◆ **EXERCICE PROPOSÉ A**: Relevez toutes les lignes de la liste où figure le mot "agent", en tenant compte de la casse.
☆ ☆ ☆
3. – UNE ÉTHIQUE MUSULMANE FACE À LA CHRÉTIENTÉ

Fils de marabout ayant reçu une éducation forgée dans la religion musulmane, appartenant à une confrérie soufie réputée, Abd el-Kader n’envisage aucun de ses actes en dehors de la soumission à Dieu. Tous ses actes et ses propos sont à comprendre à l’aune de sa piété. Nombre de ses hommes et jusqu’à ses ennemis ont tous rapporté la ferveur de sa foi, le chapelet qui ne quittait pas ses mains, les prières qu’il prononçait silencieusement. C’est un musulman convaincu et instruit qui vient à la guerre, estimant que c’est là son devoir. La résistance à l’occupation de son pays est constamment placée sous le signe de l’obéissance à Dieu, dans la défaite comme dans la victoire.
☆ ☆ ☆
◆ **EXERCICE PROPOSÉ B**: Selon l'extrait cité, quel objet ne quittait pas les mains d'Abd el-Kader ?

◆ **LES DONNÉES**:
☆ ☆ ☆
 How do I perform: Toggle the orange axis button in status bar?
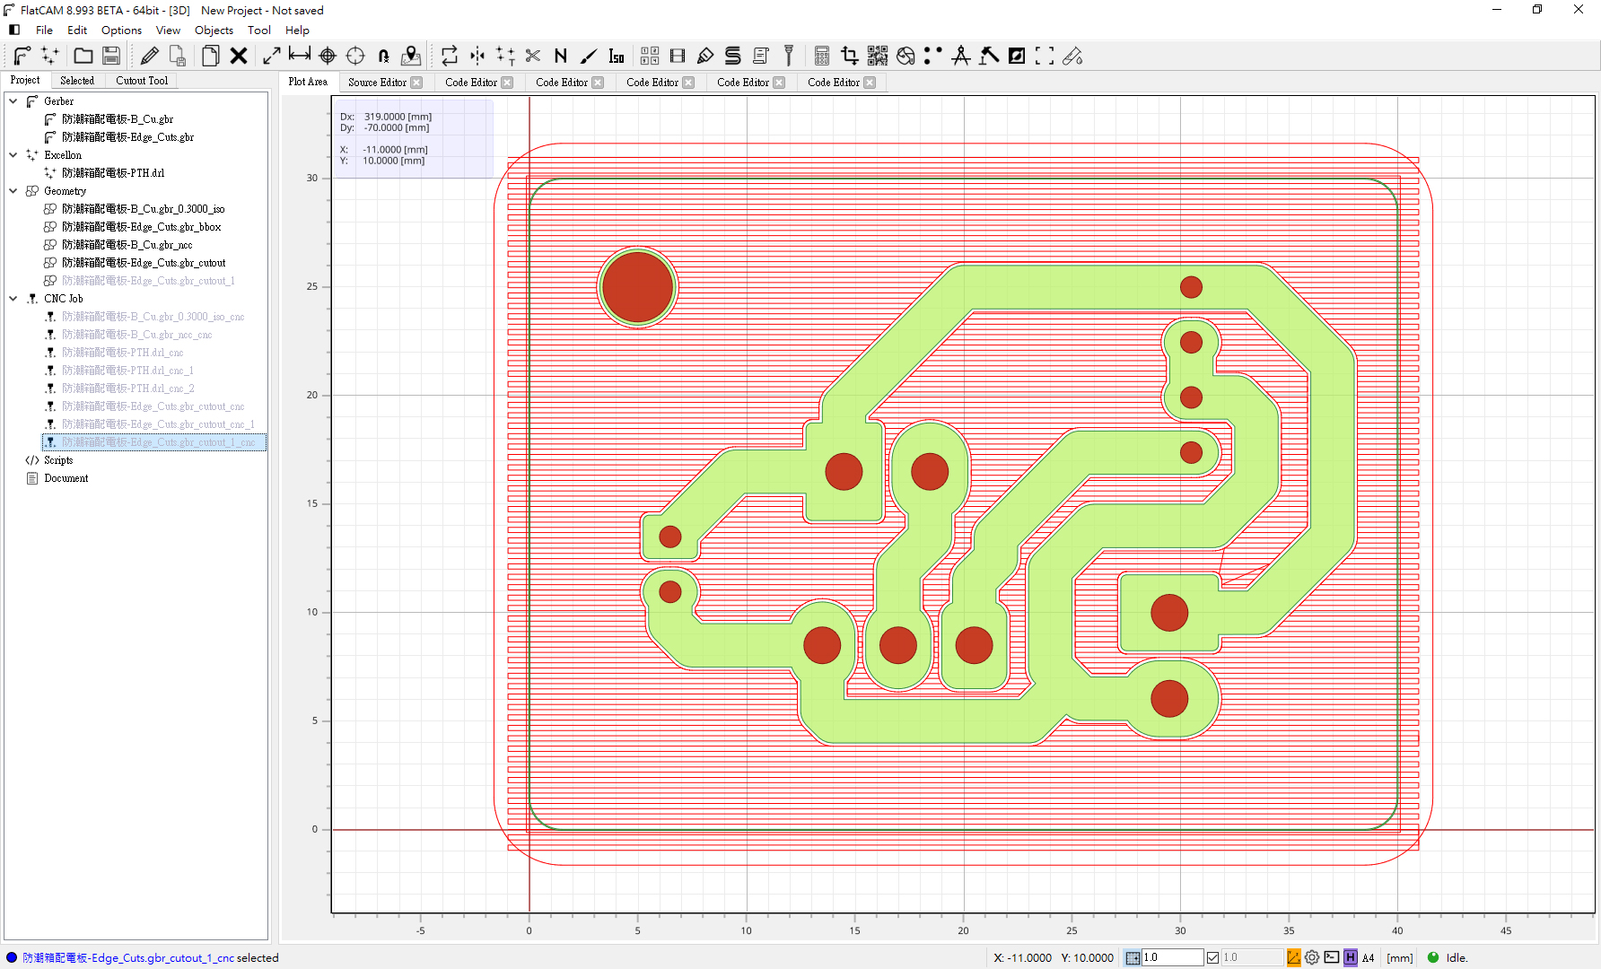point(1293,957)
☆ ☆ ☆
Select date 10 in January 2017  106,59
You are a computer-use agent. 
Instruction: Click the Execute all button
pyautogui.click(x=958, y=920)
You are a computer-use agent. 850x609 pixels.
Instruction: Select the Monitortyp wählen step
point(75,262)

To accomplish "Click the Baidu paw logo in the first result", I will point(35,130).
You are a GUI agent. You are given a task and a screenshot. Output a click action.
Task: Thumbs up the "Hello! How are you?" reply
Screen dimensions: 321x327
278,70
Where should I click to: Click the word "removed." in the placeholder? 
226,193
☆ ☆ ☆
◆ **RÉPONSE COMPLÈTE A**:
You are a computer-use agent. 
You are a computer-use agent. 850x609 pixels.
You are a GUI agent. You are given a task and a screenshot. Output a click action.

◆ **RÉPONSE COMPLÈTE B**: Son chapelet.